The conversion of One Wall Street, a historic office building that originally housed the Irving Trust, was endorsed by Mayor Eric Adams of New York City and Gov. Kathy Hochul of New York, no doubt easing the process. The path is now open for more conversions, with the Real Estate Board of New York estimating 10% of the city’s office portfolio could be turned into housing.
In the case of South Temple Tower, the downtown Salt Lake City office market has underperformed suburban offices in the metro area, Harris said. The state’s many technology employers have largely focused on suburban offices close to the campuses of Brigham Young University in Provo, Utah, and the University of Utah in Salt Lake City, he said.

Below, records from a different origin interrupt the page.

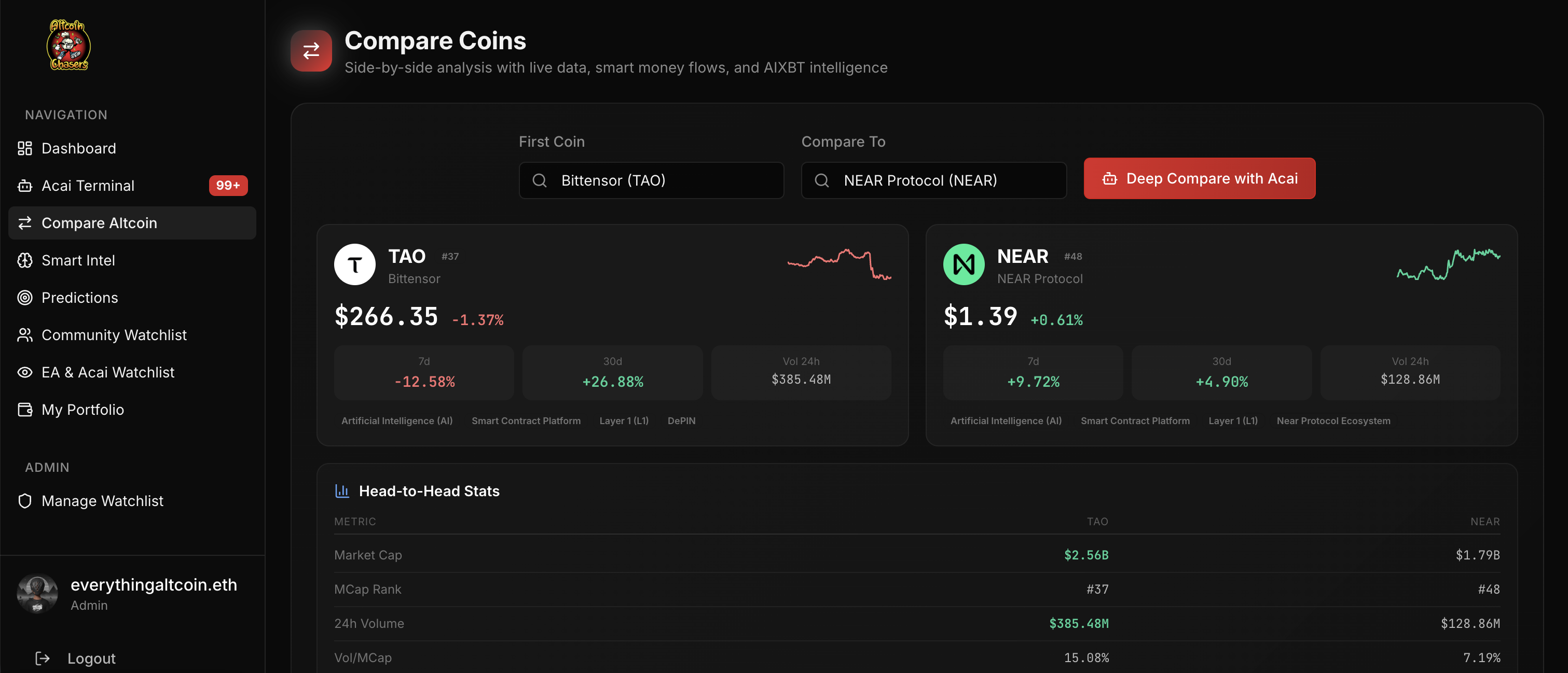
Task: Click the Logout link
Action: 91,658
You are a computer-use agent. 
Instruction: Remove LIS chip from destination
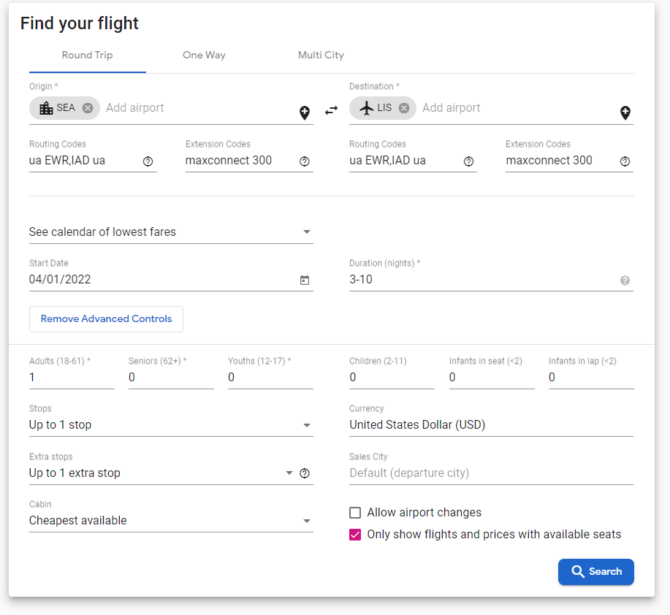(x=404, y=108)
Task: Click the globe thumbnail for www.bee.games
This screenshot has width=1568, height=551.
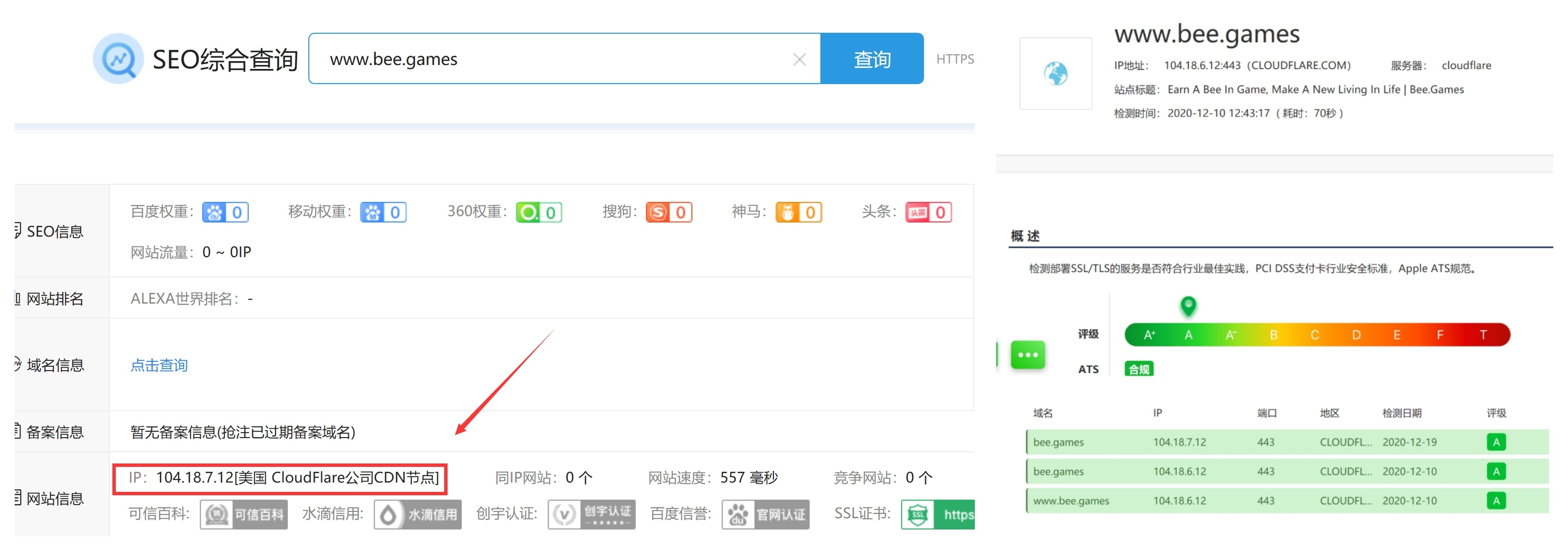Action: (1056, 73)
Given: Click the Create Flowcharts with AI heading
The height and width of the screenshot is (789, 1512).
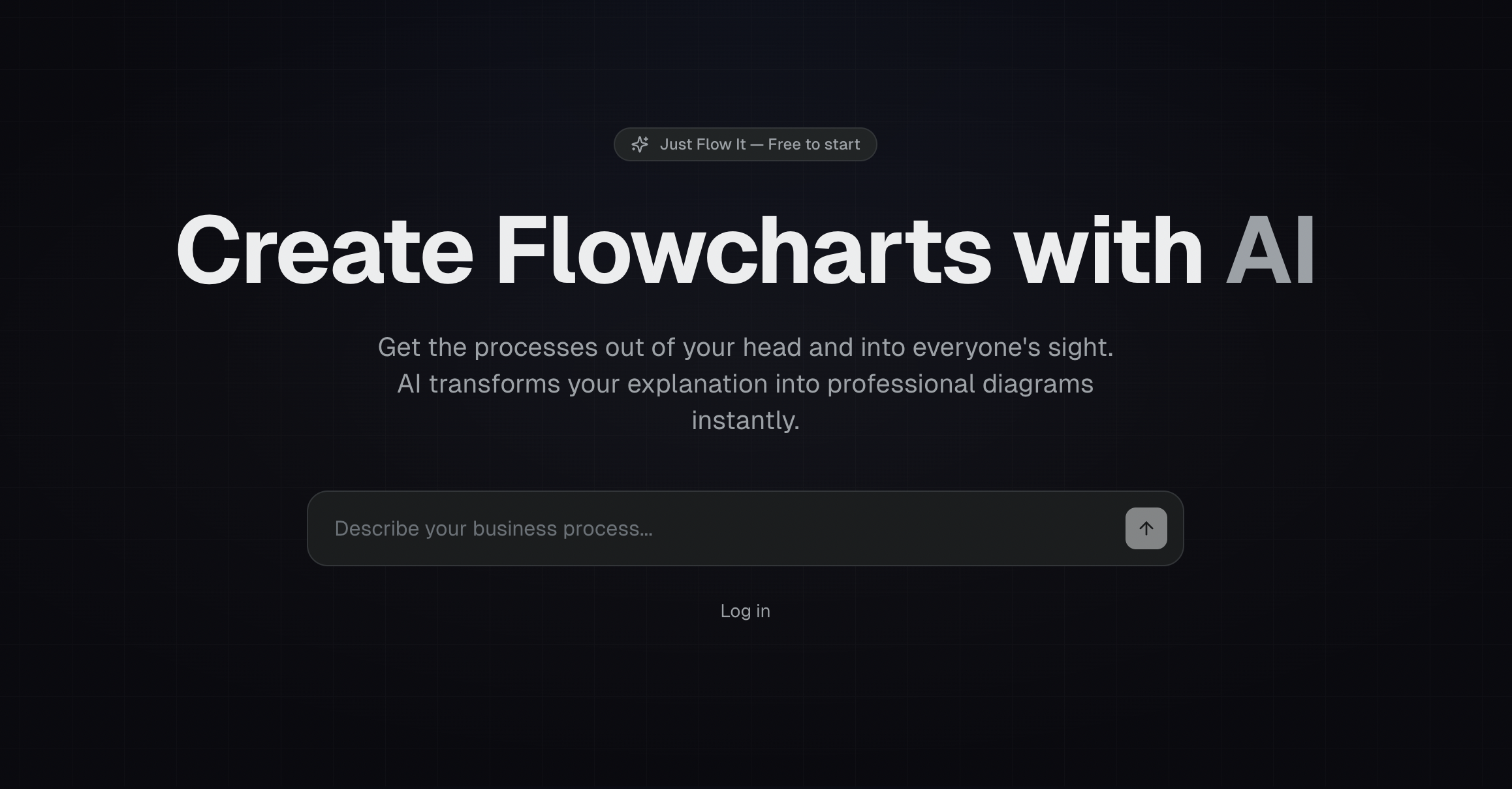Looking at the screenshot, I should point(745,251).
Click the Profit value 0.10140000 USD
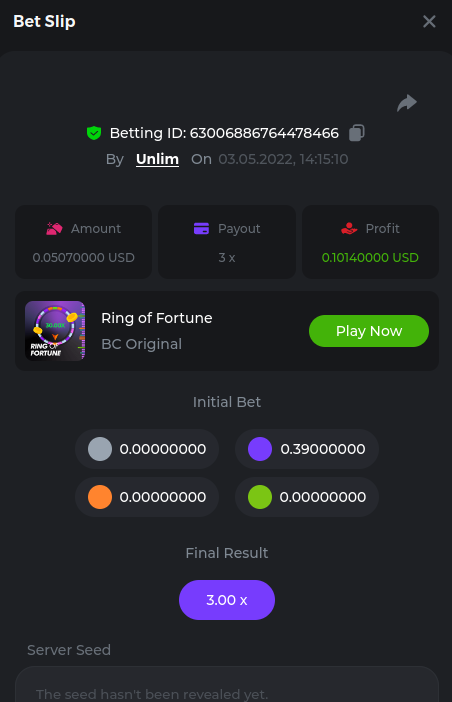This screenshot has height=702, width=452. point(370,257)
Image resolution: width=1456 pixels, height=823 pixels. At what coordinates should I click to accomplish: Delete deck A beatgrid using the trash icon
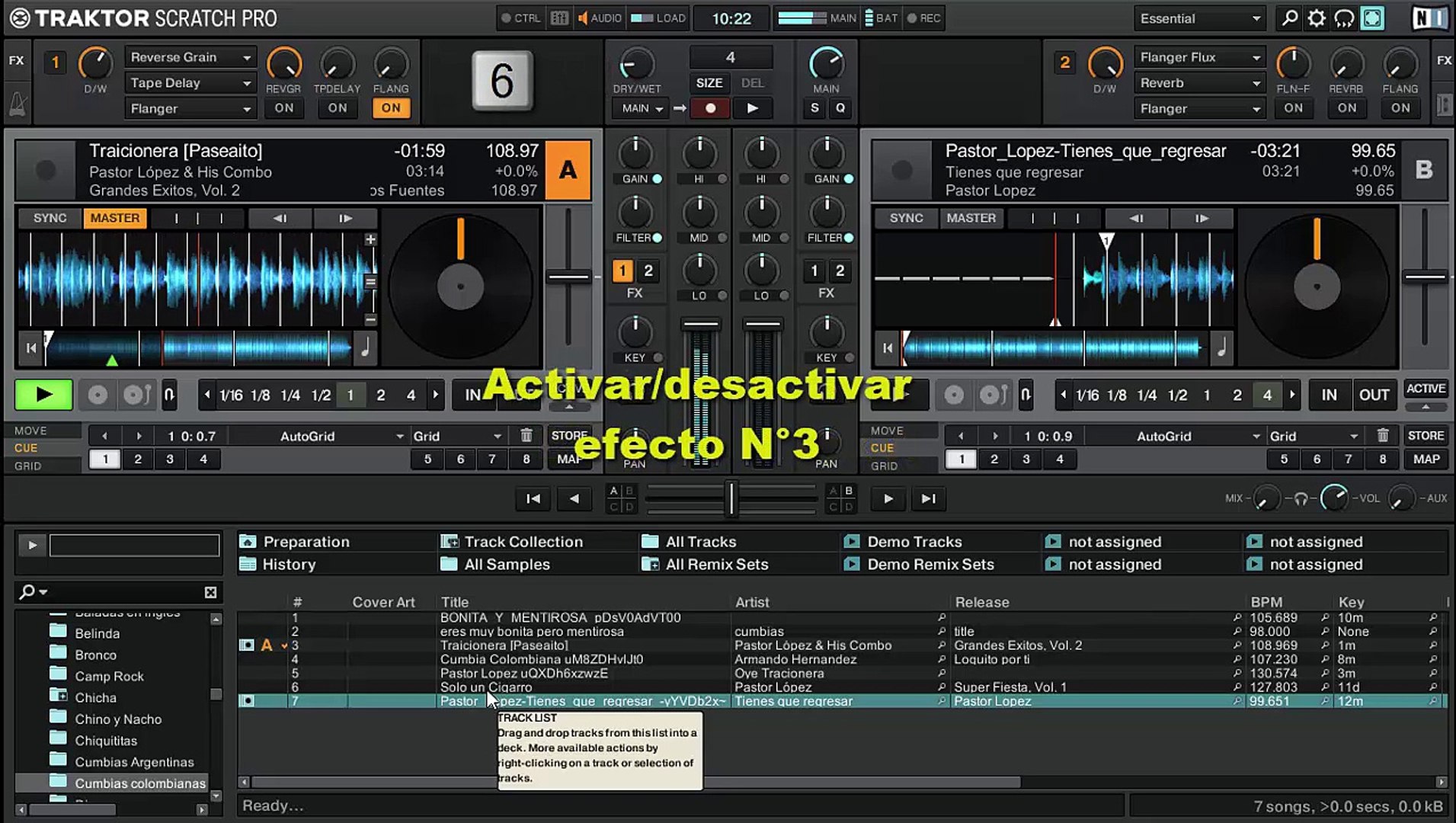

There are office buildings that wouldn’t work for conversions, including the biggest properties, which would make it difficult to provide apartments with enough natural light. South Temple Tower, Harris said, has a floor plate that’s 40% smaller than the usual office building, a feature that had hurt its leasing in the past but makes this conversion easier. It will still require renovations of the exterior wall to add more windows.
Similarly, the property didn’t have enough parking for office uses but has a good ratio for residential use.
South Temple Tower was previously owned by the investment firm Maier Siebel Baber, which bought the property in 2013. The company renovated it in May 2017 before falling delinquent on a $29.6 million loan later that year. In 2018, the company refinanced the property with a $41.5 million loan. Trepp data at the time showed it was about three-quarters occupied but many of its leases at the time were set to expire well before 2021.
A leasing website from CBRE showed multiple vacancies as well.